=== Section Start ===

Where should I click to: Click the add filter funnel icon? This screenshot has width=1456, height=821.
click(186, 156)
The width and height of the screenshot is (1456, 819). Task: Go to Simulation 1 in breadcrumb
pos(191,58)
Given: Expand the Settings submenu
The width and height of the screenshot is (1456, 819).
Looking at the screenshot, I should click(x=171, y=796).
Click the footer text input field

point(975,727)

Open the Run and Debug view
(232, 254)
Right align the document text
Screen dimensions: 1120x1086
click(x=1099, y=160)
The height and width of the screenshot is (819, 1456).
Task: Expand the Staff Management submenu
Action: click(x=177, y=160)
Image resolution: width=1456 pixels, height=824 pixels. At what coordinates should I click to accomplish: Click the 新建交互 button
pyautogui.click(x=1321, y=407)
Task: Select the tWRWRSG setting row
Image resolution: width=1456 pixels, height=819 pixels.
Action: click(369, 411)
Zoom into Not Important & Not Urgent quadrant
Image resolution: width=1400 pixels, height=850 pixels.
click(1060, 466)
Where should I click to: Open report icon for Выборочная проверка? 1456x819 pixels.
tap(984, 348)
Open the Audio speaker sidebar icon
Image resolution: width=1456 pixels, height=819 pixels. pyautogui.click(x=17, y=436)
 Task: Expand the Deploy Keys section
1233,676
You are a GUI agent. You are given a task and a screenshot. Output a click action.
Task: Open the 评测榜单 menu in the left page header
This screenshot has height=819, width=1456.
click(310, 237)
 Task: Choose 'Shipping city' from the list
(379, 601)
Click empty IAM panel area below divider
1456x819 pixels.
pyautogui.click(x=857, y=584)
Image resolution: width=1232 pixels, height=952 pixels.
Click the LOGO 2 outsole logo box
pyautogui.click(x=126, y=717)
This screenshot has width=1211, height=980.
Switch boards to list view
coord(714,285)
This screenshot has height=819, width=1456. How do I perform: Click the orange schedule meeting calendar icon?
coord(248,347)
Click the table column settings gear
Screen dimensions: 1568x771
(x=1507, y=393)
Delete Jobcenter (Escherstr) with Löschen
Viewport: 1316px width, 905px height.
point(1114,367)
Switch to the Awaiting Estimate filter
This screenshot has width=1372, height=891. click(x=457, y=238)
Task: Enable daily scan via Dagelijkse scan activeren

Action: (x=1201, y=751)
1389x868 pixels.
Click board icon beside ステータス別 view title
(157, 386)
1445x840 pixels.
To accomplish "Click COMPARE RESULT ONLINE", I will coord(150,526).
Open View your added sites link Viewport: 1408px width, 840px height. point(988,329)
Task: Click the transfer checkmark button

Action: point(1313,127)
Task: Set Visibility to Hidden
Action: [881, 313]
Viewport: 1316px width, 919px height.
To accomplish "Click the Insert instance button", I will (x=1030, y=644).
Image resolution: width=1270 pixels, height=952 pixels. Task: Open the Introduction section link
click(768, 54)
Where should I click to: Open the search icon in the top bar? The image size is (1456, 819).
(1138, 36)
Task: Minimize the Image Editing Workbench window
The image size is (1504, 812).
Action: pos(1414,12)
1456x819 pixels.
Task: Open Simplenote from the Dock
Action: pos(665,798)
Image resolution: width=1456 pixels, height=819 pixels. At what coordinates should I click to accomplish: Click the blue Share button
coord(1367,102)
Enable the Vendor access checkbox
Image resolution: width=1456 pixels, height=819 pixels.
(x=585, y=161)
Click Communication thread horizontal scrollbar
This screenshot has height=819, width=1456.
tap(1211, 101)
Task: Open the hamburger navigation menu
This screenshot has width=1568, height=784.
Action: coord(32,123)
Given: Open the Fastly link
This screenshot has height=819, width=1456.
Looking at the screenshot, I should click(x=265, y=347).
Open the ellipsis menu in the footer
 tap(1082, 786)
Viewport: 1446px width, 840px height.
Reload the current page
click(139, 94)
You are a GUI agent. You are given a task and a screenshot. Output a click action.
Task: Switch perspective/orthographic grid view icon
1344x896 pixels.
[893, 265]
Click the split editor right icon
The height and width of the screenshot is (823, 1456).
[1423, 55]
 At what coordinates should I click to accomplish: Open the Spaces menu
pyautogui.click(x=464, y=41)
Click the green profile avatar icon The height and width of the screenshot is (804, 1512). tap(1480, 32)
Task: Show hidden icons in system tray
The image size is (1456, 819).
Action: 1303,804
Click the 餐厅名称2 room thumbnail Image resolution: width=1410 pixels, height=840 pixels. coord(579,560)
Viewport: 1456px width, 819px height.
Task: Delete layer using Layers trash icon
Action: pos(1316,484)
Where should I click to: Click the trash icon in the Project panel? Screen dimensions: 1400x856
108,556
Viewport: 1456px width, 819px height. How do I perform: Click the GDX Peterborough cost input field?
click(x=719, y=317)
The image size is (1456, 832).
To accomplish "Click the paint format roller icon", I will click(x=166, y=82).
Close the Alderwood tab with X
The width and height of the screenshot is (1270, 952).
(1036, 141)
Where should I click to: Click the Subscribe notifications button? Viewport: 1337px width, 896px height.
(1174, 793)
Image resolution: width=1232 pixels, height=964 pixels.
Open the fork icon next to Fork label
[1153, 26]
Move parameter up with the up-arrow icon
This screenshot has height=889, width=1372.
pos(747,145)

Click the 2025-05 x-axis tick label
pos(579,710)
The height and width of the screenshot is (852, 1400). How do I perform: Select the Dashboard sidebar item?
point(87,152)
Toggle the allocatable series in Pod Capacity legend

=== Section End ===

**Goal of the exercise**
The first line of the data, the line with "Task: Select the tWRWRSG setting row", and all lines in between are to be copied exactly. Leave out everything else.

**Result of the exercise**
Where should I click to: Click the add filter funnel icon? This screenshot has width=1456, height=821.
click(186, 156)
The width and height of the screenshot is (1456, 819). Task: Go to Simulation 1 in breadcrumb
pos(191,58)
Given: Expand the Settings submenu
The width and height of the screenshot is (1456, 819).
Looking at the screenshot, I should click(x=171, y=796).
Click the footer text input field

point(975,727)

Open the Run and Debug view
(232, 254)
Right align the document text
Screen dimensions: 1120x1086
click(x=1099, y=160)
The height and width of the screenshot is (819, 1456).
Task: Expand the Staff Management submenu
Action: click(x=177, y=160)
Image resolution: width=1456 pixels, height=824 pixels. At what coordinates should I click to accomplish: Click the 新建交互 button
pyautogui.click(x=1321, y=407)
Task: Select the tWRWRSG setting row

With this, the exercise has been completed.